— What you have to do —
The response should consist of every record, reproduced exactly.

Stored records
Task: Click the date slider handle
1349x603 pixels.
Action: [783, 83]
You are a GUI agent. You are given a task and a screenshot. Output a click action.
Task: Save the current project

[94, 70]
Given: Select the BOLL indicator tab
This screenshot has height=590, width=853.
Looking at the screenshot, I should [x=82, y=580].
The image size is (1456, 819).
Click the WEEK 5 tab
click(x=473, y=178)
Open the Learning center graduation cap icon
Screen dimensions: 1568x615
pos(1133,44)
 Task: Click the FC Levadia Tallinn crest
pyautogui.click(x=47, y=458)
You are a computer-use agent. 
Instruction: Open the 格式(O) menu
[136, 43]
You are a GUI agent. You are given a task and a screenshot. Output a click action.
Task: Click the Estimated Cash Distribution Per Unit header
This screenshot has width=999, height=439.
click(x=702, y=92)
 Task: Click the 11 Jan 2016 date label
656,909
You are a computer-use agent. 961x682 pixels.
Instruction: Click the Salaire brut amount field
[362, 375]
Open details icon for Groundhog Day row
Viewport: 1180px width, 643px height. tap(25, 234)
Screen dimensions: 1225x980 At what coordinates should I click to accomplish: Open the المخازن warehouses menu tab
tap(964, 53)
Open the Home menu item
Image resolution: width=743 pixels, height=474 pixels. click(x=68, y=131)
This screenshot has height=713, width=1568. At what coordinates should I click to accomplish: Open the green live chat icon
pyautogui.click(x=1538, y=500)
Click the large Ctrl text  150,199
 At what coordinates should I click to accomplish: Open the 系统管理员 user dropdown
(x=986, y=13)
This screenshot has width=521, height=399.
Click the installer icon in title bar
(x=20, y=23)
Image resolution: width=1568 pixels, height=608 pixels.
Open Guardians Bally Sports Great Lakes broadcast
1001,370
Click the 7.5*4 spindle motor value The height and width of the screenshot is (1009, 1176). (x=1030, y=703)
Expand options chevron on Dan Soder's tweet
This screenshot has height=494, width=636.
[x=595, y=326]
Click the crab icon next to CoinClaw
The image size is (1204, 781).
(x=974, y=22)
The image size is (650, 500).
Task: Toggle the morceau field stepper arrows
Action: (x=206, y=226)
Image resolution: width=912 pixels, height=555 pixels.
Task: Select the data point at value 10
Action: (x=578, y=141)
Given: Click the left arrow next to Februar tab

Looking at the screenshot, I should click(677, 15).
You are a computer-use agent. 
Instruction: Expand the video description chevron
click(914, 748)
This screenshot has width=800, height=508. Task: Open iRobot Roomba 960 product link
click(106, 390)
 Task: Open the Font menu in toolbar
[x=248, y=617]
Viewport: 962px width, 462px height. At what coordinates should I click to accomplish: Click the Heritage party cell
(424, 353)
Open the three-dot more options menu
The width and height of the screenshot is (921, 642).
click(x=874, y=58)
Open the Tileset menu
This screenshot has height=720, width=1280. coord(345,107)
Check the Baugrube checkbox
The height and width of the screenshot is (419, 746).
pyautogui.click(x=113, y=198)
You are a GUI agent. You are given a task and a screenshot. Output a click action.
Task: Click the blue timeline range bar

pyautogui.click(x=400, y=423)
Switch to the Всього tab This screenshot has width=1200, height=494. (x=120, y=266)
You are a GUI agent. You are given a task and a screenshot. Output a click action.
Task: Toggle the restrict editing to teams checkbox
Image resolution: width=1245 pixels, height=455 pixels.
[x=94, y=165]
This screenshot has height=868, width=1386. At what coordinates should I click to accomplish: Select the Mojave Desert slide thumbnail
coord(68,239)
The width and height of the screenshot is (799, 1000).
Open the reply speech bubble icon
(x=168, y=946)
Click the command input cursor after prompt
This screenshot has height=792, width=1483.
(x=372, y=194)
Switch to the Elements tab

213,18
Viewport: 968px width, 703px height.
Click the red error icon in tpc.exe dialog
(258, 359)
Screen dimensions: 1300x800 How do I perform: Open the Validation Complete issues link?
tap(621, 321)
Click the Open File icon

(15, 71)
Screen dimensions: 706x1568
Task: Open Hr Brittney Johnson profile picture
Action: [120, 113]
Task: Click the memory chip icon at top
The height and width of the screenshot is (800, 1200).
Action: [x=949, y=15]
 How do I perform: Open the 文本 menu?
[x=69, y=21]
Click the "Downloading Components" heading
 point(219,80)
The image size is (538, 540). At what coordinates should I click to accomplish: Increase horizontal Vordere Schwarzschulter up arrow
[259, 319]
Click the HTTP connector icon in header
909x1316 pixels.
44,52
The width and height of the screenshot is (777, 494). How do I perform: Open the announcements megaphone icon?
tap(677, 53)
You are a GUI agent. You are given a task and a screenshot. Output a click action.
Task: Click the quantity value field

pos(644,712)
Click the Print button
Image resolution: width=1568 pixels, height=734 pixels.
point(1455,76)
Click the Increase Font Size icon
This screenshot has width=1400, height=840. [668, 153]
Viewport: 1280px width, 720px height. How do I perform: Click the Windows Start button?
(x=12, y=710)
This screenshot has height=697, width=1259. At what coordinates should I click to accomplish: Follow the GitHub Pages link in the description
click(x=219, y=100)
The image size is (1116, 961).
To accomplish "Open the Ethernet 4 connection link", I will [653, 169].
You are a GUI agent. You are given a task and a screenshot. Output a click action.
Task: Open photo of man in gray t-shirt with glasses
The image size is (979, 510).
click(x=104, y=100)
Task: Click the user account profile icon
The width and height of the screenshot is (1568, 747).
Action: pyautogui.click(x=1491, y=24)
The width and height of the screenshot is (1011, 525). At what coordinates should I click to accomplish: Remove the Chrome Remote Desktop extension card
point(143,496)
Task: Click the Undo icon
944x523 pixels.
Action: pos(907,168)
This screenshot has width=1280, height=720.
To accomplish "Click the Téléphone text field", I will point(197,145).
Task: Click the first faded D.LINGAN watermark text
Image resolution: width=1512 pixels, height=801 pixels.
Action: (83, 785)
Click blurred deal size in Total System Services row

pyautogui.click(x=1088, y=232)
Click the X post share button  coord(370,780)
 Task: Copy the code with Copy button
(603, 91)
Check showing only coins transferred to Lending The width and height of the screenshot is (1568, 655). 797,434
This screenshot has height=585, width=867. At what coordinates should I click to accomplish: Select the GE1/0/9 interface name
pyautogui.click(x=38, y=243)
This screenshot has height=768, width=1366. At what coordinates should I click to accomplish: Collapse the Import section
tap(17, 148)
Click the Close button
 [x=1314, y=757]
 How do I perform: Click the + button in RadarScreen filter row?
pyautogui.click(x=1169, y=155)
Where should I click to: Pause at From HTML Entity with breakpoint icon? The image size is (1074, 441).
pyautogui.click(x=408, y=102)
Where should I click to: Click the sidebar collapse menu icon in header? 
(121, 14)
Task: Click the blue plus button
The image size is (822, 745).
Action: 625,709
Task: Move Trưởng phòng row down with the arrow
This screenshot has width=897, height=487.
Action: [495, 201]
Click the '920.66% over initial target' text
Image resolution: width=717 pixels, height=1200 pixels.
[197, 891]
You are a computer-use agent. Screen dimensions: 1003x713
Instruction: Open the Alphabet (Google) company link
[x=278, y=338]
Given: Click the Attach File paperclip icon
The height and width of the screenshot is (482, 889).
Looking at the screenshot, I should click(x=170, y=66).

— Written solution —
Task: Click the date slider handle
1349x603 pixels.
Action: [783, 83]
You are a GUI agent. You are given a task and a screenshot. Output a click action.
Task: Save the current project

[94, 70]
Given: Select the BOLL indicator tab
This screenshot has height=590, width=853.
Looking at the screenshot, I should [x=82, y=580].
The image size is (1456, 819).
Click the WEEK 5 tab
click(x=473, y=178)
Open the Learning center graduation cap icon
Screen dimensions: 1568x615
pos(1133,44)
 Task: Click the FC Levadia Tallinn crest
pyautogui.click(x=47, y=458)
You are a computer-use agent. 
Instruction: Open the 格式(O) menu
[136, 43]
You are a GUI agent. You are given a task and a screenshot. Output a click action.
Task: Click the Estimated Cash Distribution Per Unit header
This screenshot has width=999, height=439.
click(x=702, y=92)
 Task: Click the 11 Jan 2016 date label
656,909
You are a computer-use agent. 961x682 pixels.
Instruction: Click the Salaire brut amount field
[362, 375]
Open details icon for Groundhog Day row
Viewport: 1180px width, 643px height. tap(25, 234)
Screen dimensions: 1225x980 At what coordinates should I click to accomplish: Open the المخازن warehouses menu tab
tap(964, 53)
Open the Home menu item
Image resolution: width=743 pixels, height=474 pixels. click(x=68, y=131)
This screenshot has height=713, width=1568. At what coordinates should I click to accomplish: Open the green live chat icon
pyautogui.click(x=1538, y=500)
Click the large Ctrl text  150,199
 At what coordinates should I click to accomplish: Open the 系统管理员 user dropdown
(x=986, y=13)
This screenshot has width=521, height=399.
Click the installer icon in title bar
(x=20, y=23)
Image resolution: width=1568 pixels, height=608 pixels.
Open Guardians Bally Sports Great Lakes broadcast
1001,370
Click the 7.5*4 spindle motor value The height and width of the screenshot is (1009, 1176). (x=1030, y=703)
Expand options chevron on Dan Soder's tweet
This screenshot has height=494, width=636.
[x=595, y=326]
Click the crab icon next to CoinClaw
The image size is (1204, 781).
(x=974, y=22)
The image size is (650, 500).
Task: Toggle the morceau field stepper arrows
Action: (x=206, y=226)
Image resolution: width=912 pixels, height=555 pixels.
Task: Select the data point at value 10
Action: (x=578, y=141)
Given: Click the left arrow next to Februar tab

Looking at the screenshot, I should click(677, 15).
You are a computer-use agent. 
Instruction: Expand the video description chevron
click(914, 748)
This screenshot has width=800, height=508. Task: Open iRobot Roomba 960 product link
click(106, 390)
 Task: Open the Font menu in toolbar
[x=248, y=617]
Viewport: 962px width, 462px height. At what coordinates should I click to accomplish: Click the Heritage party cell
(424, 353)
Open the three-dot more options menu
The width and height of the screenshot is (921, 642).
click(x=874, y=58)
Open the Tileset menu
This screenshot has height=720, width=1280. coord(345,107)
Check the Baugrube checkbox
The height and width of the screenshot is (419, 746).
pyautogui.click(x=113, y=198)
You are a GUI agent. You are given a task and a screenshot. Output a click action.
Task: Click the blue timeline range bar

pyautogui.click(x=400, y=423)
Switch to the Всього tab This screenshot has width=1200, height=494. (x=120, y=266)
You are a GUI agent. You are given a task and a screenshot. Output a click action.
Task: Toggle the restrict editing to teams checkbox
Image resolution: width=1245 pixels, height=455 pixels.
[x=94, y=165]
This screenshot has height=868, width=1386. At what coordinates should I click to accomplish: Select the Mojave Desert slide thumbnail
coord(68,239)
The width and height of the screenshot is (799, 1000).
Open the reply speech bubble icon
(x=168, y=946)
Click the command input cursor after prompt
This screenshot has height=792, width=1483.
(x=372, y=194)
Switch to the Elements tab

213,18
Viewport: 968px width, 703px height.
Click the red error icon in tpc.exe dialog
(258, 359)
Screen dimensions: 1300x800 How do I perform: Open the Validation Complete issues link?
tap(621, 321)
Click the Open File icon

(15, 71)
Screen dimensions: 706x1568
Task: Open Hr Brittney Johnson profile picture
Action: [120, 113]
Task: Click the memory chip icon at top
The height and width of the screenshot is (800, 1200).
Action: [x=949, y=15]
 How do I perform: Open the 文本 menu?
[x=69, y=21]
Click the "Downloading Components" heading
 point(219,80)
The image size is (538, 540). At what coordinates should I click to accomplish: Increase horizontal Vordere Schwarzschulter up arrow
[259, 319]
Click the HTTP connector icon in header
909x1316 pixels.
44,52
The width and height of the screenshot is (777, 494). How do I perform: Open the announcements megaphone icon?
tap(677, 53)
You are a GUI agent. You are given a task and a screenshot. Output a click action.
Task: Click the quantity value field

pos(644,712)
Click the Print button
Image resolution: width=1568 pixels, height=734 pixels.
point(1455,76)
Click the Increase Font Size icon
This screenshot has width=1400, height=840. [668, 153]
Viewport: 1280px width, 720px height. How do I perform: Click the Windows Start button?
(x=12, y=710)
This screenshot has height=697, width=1259. At what coordinates should I click to accomplish: Follow the GitHub Pages link in the description
click(x=219, y=100)
The image size is (1116, 961).
To accomplish "Open the Ethernet 4 connection link", I will [653, 169].
You are a GUI agent. You are given a task and a screenshot. Output a click action.
Task: Open photo of man in gray t-shirt with glasses
The image size is (979, 510).
click(x=104, y=100)
Task: Click the user account profile icon
The width and height of the screenshot is (1568, 747).
Action: pyautogui.click(x=1491, y=24)
The width and height of the screenshot is (1011, 525). At what coordinates should I click to accomplish: Remove the Chrome Remote Desktop extension card
point(143,496)
Task: Click the Undo icon
944x523 pixels.
Action: pos(907,168)
This screenshot has width=1280, height=720.
To accomplish "Click the Téléphone text field", I will point(197,145).
Task: Click the first faded D.LINGAN watermark text
Image resolution: width=1512 pixels, height=801 pixels.
Action: (83, 785)
Click blurred deal size in Total System Services row

pyautogui.click(x=1088, y=232)
Click the X post share button  coord(370,780)
 Task: Copy the code with Copy button
(603, 91)
Check showing only coins transferred to Lending The width and height of the screenshot is (1568, 655). 797,434
This screenshot has height=585, width=867. At what coordinates should I click to accomplish: Select the GE1/0/9 interface name
pyautogui.click(x=38, y=243)
This screenshot has height=768, width=1366. At what coordinates should I click to accomplish: Collapse the Import section
tap(17, 148)
Click the Close button
 [x=1314, y=757]
 How do I perform: Click the + button in RadarScreen filter row?
pyautogui.click(x=1169, y=155)
Where should I click to: Pause at From HTML Entity with breakpoint icon? The image size is (1074, 441).
pyautogui.click(x=408, y=102)
Where should I click to: Click the sidebar collapse menu icon in header? 
(121, 14)
Task: Click the blue plus button
The image size is (822, 745).
Action: 625,709
Task: Move Trưởng phòng row down with the arrow
This screenshot has width=897, height=487.
Action: [495, 201]
Click the '920.66% over initial target' text
Image resolution: width=717 pixels, height=1200 pixels.
[197, 891]
You are a computer-use agent. Screen dimensions: 1003x713
Instruction: Open the Alphabet (Google) company link
[x=278, y=338]
Given: Click the Attach File paperclip icon
The height and width of the screenshot is (482, 889).
Looking at the screenshot, I should click(x=170, y=66).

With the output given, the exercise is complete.